Weaving A Musical Web

Music is a focal point for my world and I enjoy making connections between the music I hear and its place in the greater scheme of things. Connections are basic to living; no man is an island and so forth. It's when the component parts of a system are connected and working in harmony with oneanother that the best results occur, whether you are talking about a team, a family, an organisation, a machine,  or an orchestra. You could even view the orchestra as a metaphor for any other type of system. Any one part working in isolation affects the whole adversely but if all the individual musicians and the different sections are connected and are communicating with one another, then all is well.  It's a complex feedback system like any other and can be analysed as such.

Saturday 26 March 2011

A Week Just Went By

I nobly try to get an hour minimum violin practice in every evening (except Saturdays, which are for listening and boozing).  Even if I'm tired after a day's work I can generally do this instead of flopping in front of the TV.  V. tired on Tuesday evening this week so was exceptionally surprised to find that my bowing technique had taken flight and improved by a significant leap, intonation for double stops, too. What's going on? "Learning" is an alchemical process of getting what you need to know not just into your brain but into your body and fingers as well. That leap from brain to body happens of its own accord. You can encourage it, but the end result seems to happen in its own time. That suggests to me that the learning continues unconsciously while conscious physical practice is only one element of the process.

Wednesday 23 March 2011


I recently added a review of George Crumb's "Voices From A Forgotten World" to the Newent Orchestra's website. I really didn't think I was going to like this music as it's based on old North American folk tunes. I have bad memories of  "Bringing In the Sheaves" and patriotic marching songs from early music-lesson school days. Those songs were the antithesis of everything that was new, young and controversial then in the music culture I grew up in. However, they are here presented along with percussion accompaniment that gives them an otherworldly flavour, echoes rather than statements. That was OK, surreal even. I've listened to a fair amount of George Crumb's music since being hooked by "Black Angels", his ode to the Vietnam War. There is a particular title in that called "Night of the Electric Insects" which is a piece of voodoo.

Tuesday 22 March 2011

Listen To This

These days, most of my reading is during some quality time travelling to and from work by bus. (Maybe the mobile library service could start taking paying passengers.) I've only read the introduction to Alex Ross's sequel to The Rest Is Noise but already I'm hooked. Makes me want to ponder on every sentence so I guess it's going to be a long and inspiring read. It's Ross's ability to talk about music as a whole while discussing particular genres, people and events that appeals.
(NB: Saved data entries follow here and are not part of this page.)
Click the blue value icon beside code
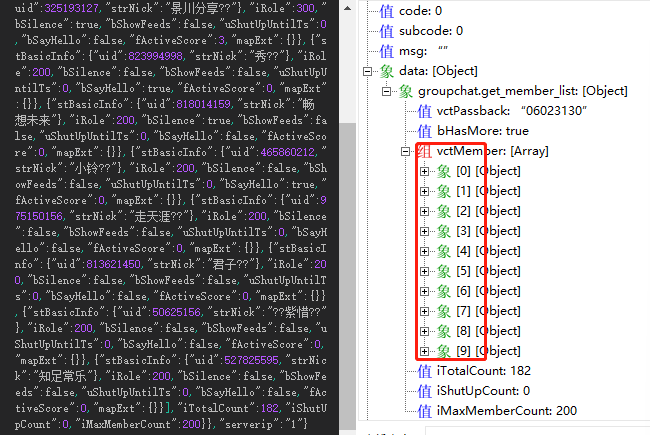650x435 pixels. [386, 11]
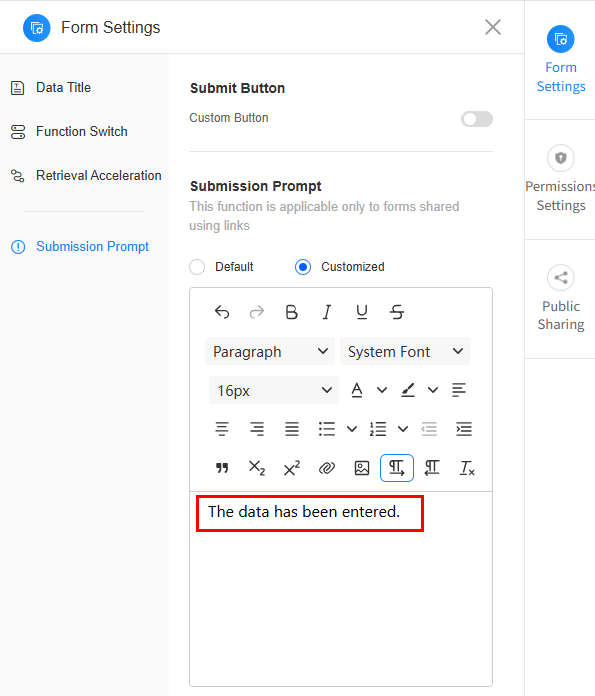Apply subscript formatting
The width and height of the screenshot is (595, 696).
[257, 468]
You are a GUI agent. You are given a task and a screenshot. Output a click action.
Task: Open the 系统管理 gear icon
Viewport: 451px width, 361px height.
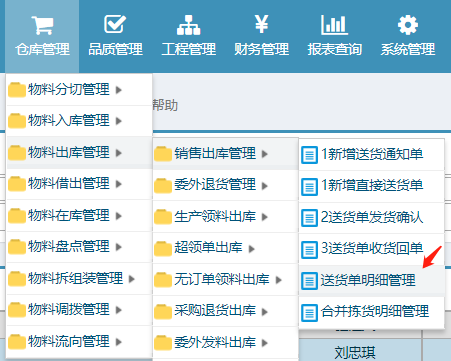[408, 25]
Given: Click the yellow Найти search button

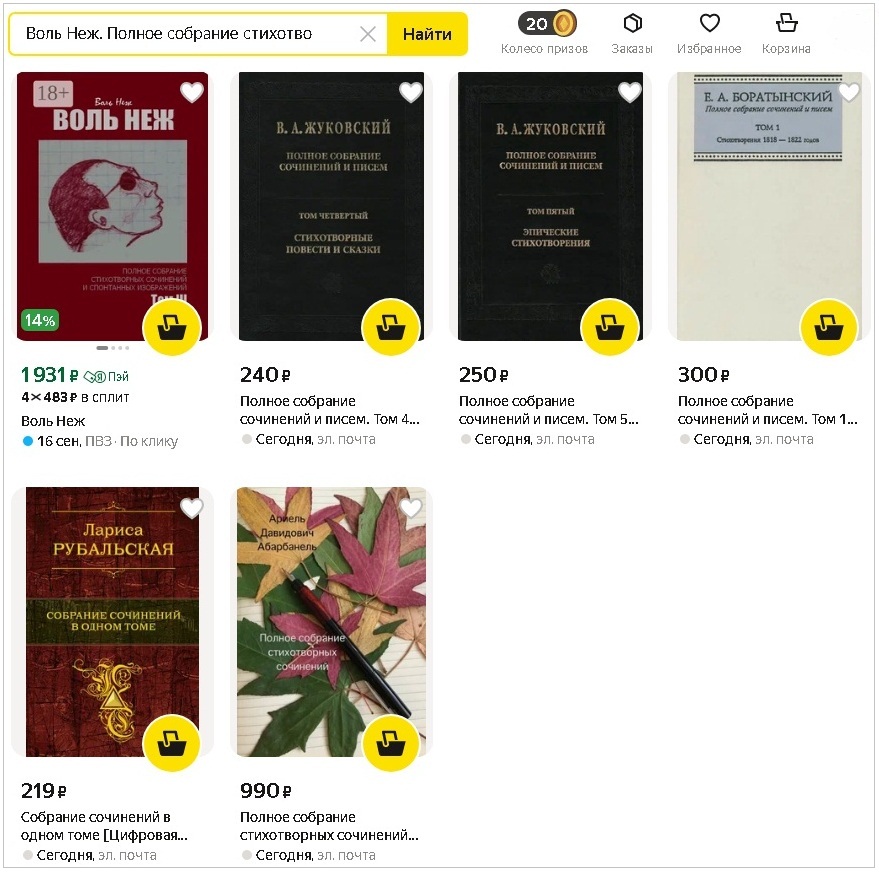Looking at the screenshot, I should pos(427,34).
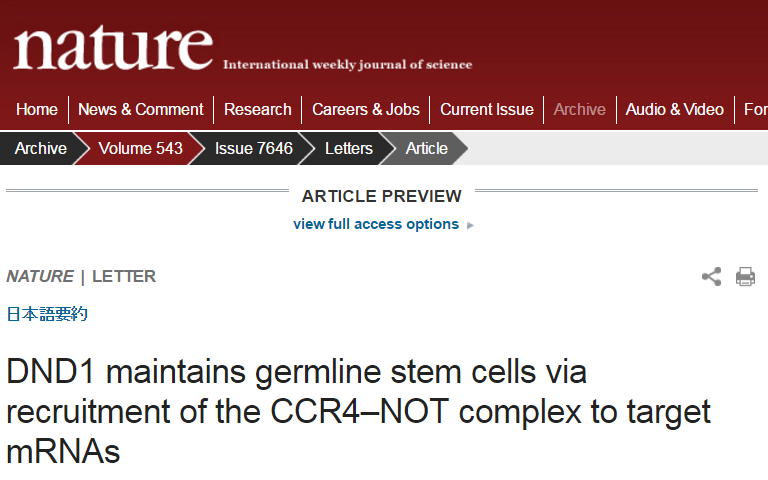Click view full access options link
This screenshot has width=768, height=480.
(376, 224)
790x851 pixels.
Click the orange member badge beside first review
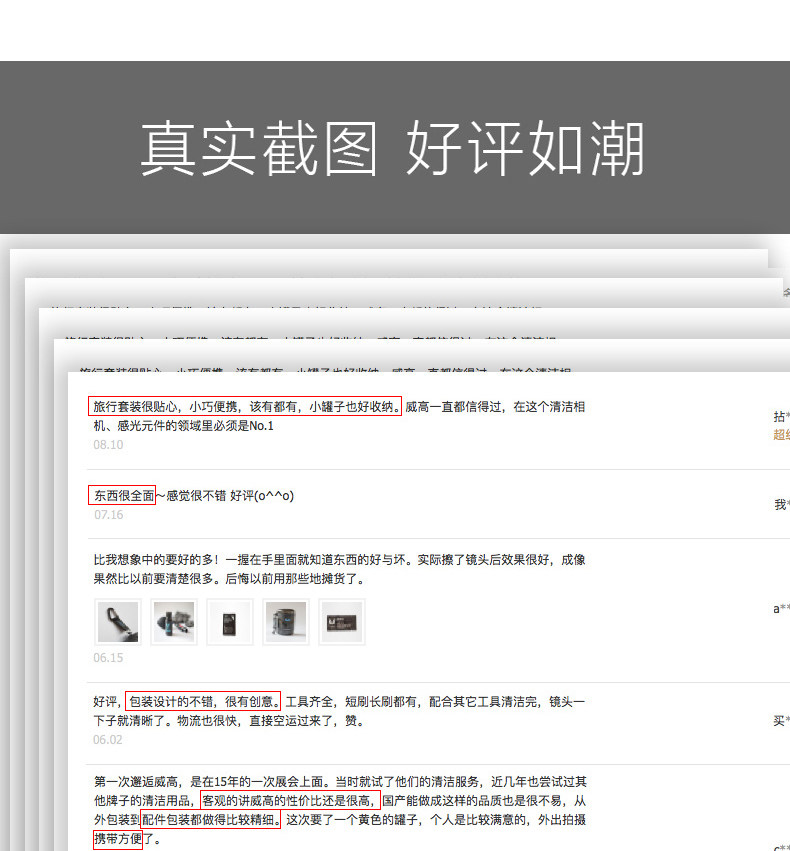click(781, 434)
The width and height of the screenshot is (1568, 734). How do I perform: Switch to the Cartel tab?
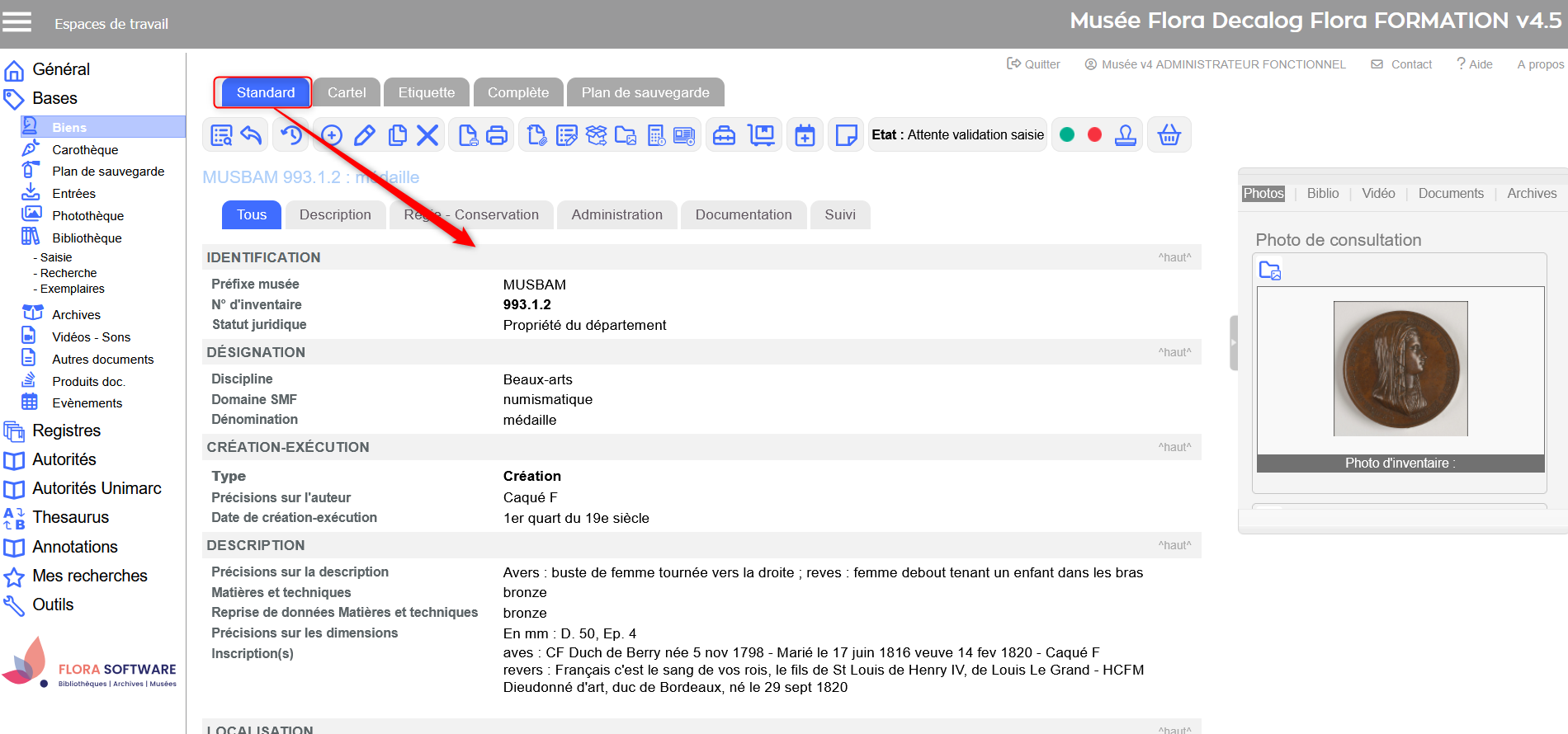click(347, 92)
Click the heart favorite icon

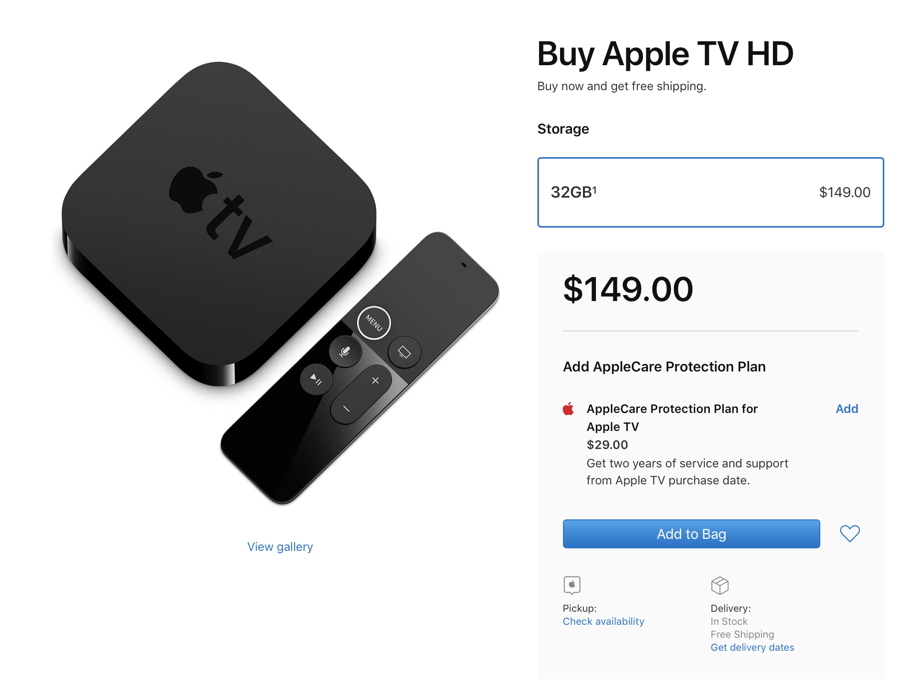click(849, 533)
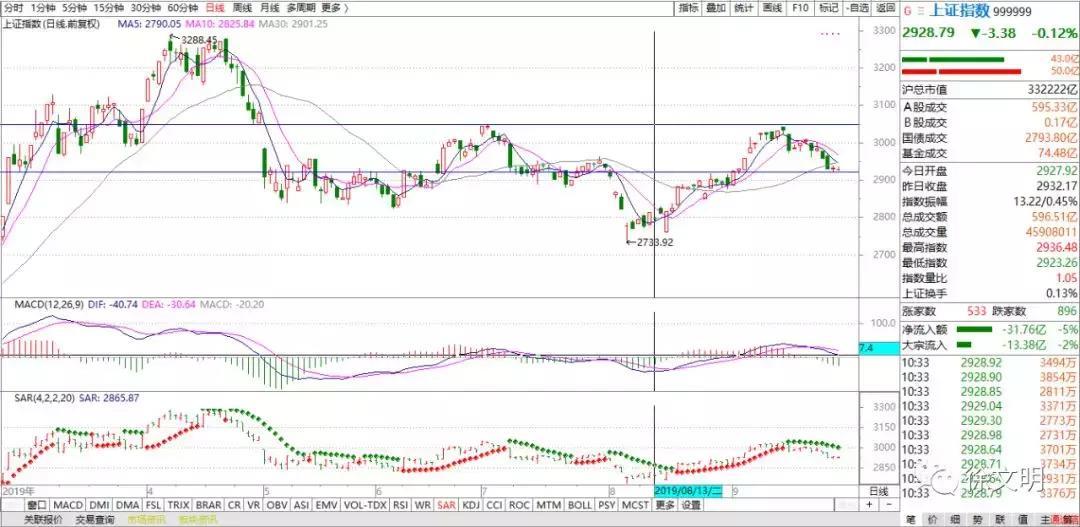This screenshot has width=1080, height=527.
Task: Expand the 更多 periods menu at top
Action: 331,7
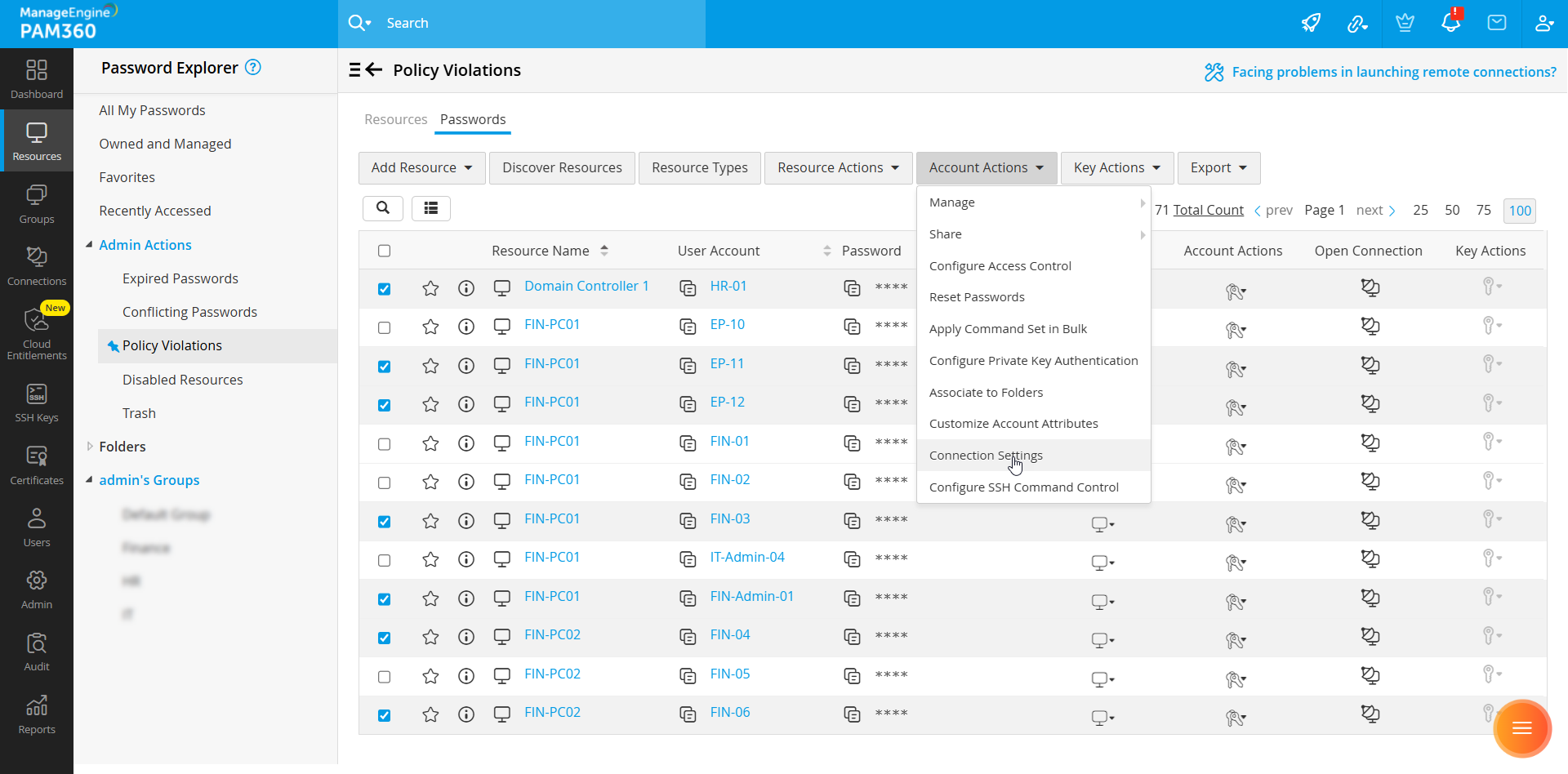Open the Audit section in sidebar

37,652
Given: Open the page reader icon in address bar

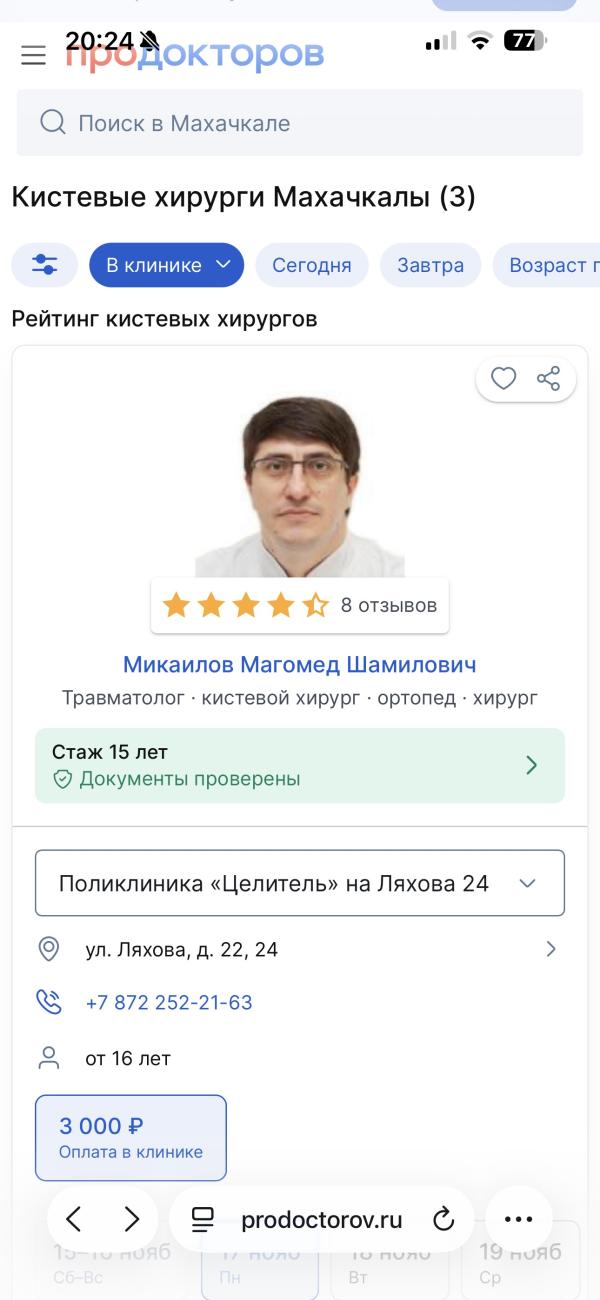Looking at the screenshot, I should point(203,1220).

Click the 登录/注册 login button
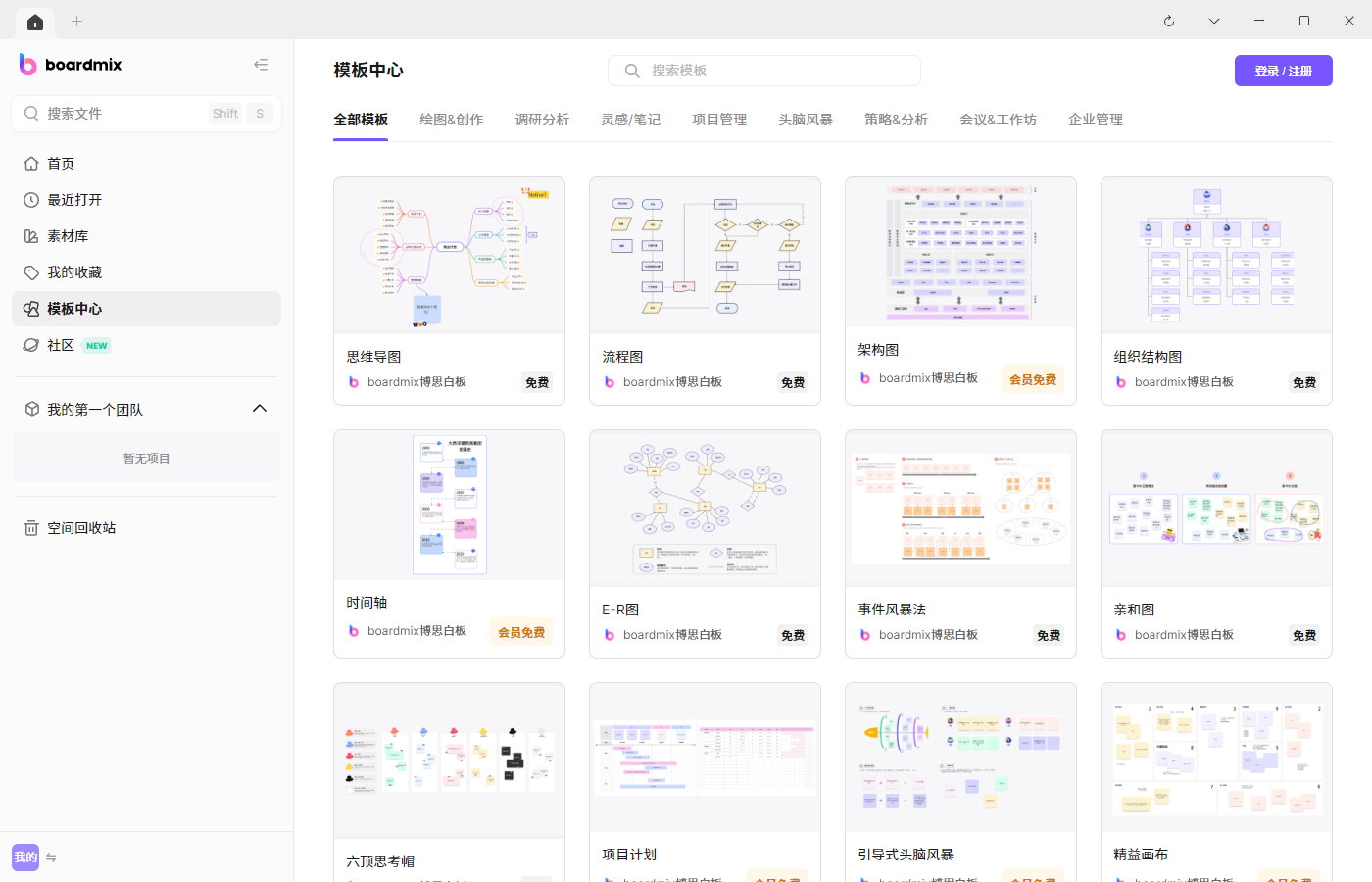point(1283,70)
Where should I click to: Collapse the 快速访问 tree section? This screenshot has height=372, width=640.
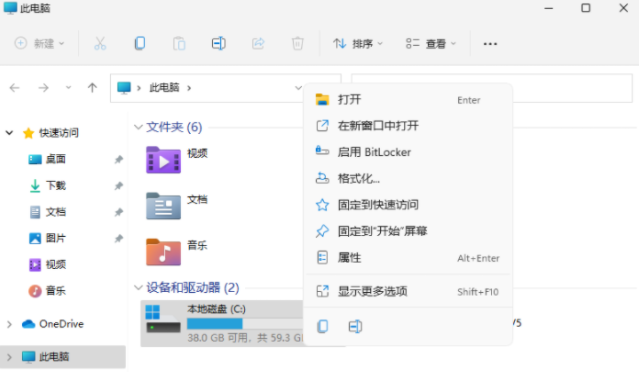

There is also, clearly, a feel here for rock and indie music as well as classical and contemporary which is a rarity and one that I'm searching for. There are online music samples to illustrate the text.  This weighty I-can-feel-a-Kindle-coming-on book is going to be an adventure.

Friday 11 March 2011

The Grim Reaper

In Greek mythology Kronos was the god of time and I remember a Marvel Comic character in the pantheon of Silver Surfer, Fantastic Four, Incredible Hulk, etc., a supervillain called The Grim Reaper, another name also, I believe, for the Devil and his Scythe. In Roman mythology, Kronos is renamed Saturn and, astrologically speaking, Saturn classically marked the boundaries of the known universe. Within his orbital boundary time rules - and devours - all. Beyond it were supernatural dimensions.

Now to last Saturday night, feet up on the sofa, glass of a really good wine in hand, opening the packet of a brand new CD by the Kronos Quartet.